Coup d’œil dans le manoir féerique de Cordelia de Castellane, directrice artistique de Dior Maison. On y trouve un mélange d’objets chinés, de souvenirs et d’antiquités héritées.
"Il peut m’arriver, en me levant le matin, de trouver que mes rideaux sont ennuyeux et, tout de go, d’y peindre des fleurs. Sur le plan de la créativité, il ne faut pas trop réfléchir, ça doit venir naturellement." Même si Cordelia de Castellane ressemble à une vraie Parisienne, elle est avant tout une amoureuse de la nature. Directrice artistique de Baby Dior et de Dior Maison, les départements enfants et décoration de la maison de luxe française, elle vit et travaille dans la capitale française.
"S’il est un rôle qu’une maison peut jouer en ce moment, c’est de nous envelopper de sécurité, de bien-être et d’amour."Cordelia de Castellane
Cependant, dès que son agenda le lui permet, elle file avec son mari et ses quatre enfants dans une demeure séculaire située à une heure de route au nord de Paris. Cet endroit est un lieu de conte de fées, où l’on se perd dans le bois qui borde son jardin fleuri. Le jardinage est un hobby récent et l’une des nombreuses passions que la créatrice (également rêveuse et Verseau notoire) partage avec Christian Dior.

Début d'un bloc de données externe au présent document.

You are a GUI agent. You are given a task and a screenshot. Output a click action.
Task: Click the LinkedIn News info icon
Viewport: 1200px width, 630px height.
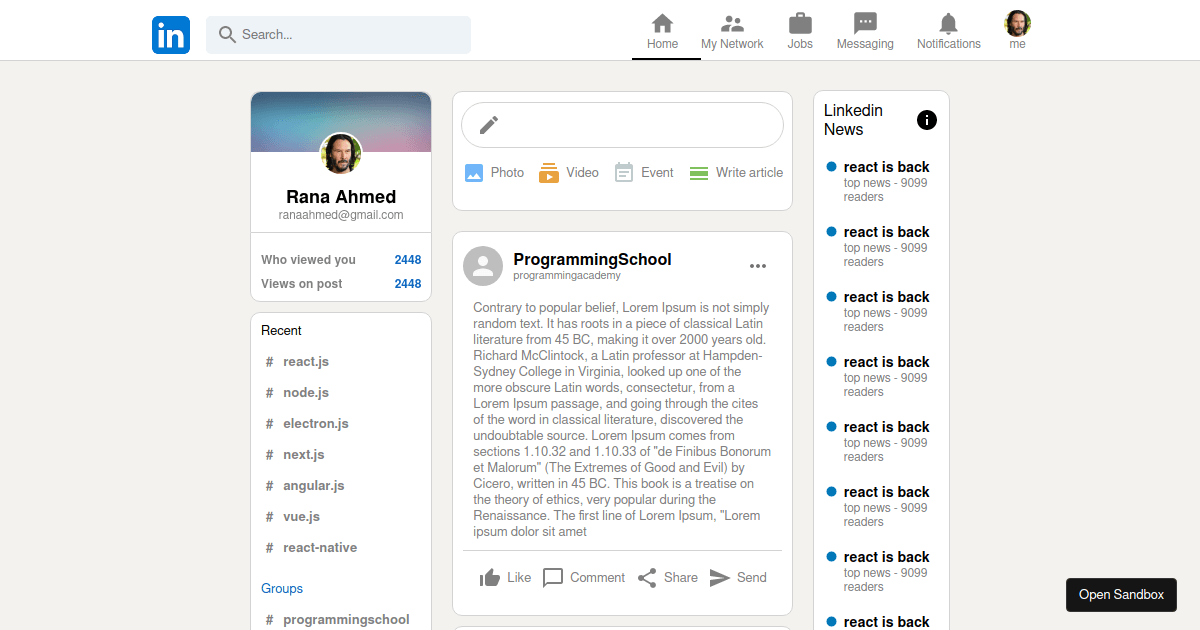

Avant que la Parisienne et son époux n’achètent ce domaine du XVe siècle, ils louaient la dépendance pour y passer les vacances. Quand les propriétaires ont mis le domaine de 5 hectares en vente, ils ont tout de suite marqué leur intérêt.
Style bohème
Après d’importants travaux de rénovation, elle a réaménagé le bâtiment principal qui compte six chambres et salles de bains, ainsi que les dépendances qui font aujourd’hui office de maison d’hôtes -elle arbore un papier peint Toile de Jouy, un autre amour qu’elle partage avec Christian Dior.
"Votre maison est le reflet de votre personnalité", juge Cordelia de Castellane, qui a grandi dans les Alpes suisses. Son style, un mélange d’objets chinés, de souvenirs, d’antiquités héritées, de motifs et de couleurs à tout va, trahit son approche intuitive.
"Dans ma maison, tout est ‘all over the place’. J’aime les mélanges que l’on ne comprend pas au premier coup d’œil, mais qui sont pourtant cohérents. Et si quelque chose ne fonctionne pas dans mon intérieur, je le mets ailleurs", explique-t-elle.
Son bien le plus précieux? Elle hésite entre son bureau chiné aux puces, sa vaisselle ancienne, sa collection de livres de littérature française, russe et anglaise ou celle d’ouvrages sur les plantes et l’art, qu’elle a disséminés dans toute la maison.
De Chanel à Dior
Cordelia de Castellane a non seulement un arbre généalogique historique qui remonte au XIe siècle, mais aussi un remarquable pedigree créatif. Sa mère, Atlanta Politis, a décoré les intérieurs de la jet-set grecque et a appris à sa fille à écumer les marchés aux puces dès son plus jeune âge, à essayer des combinaisons impensables et, surtout, à oser: "Ma mère voulait que je sorte des sentiers battus".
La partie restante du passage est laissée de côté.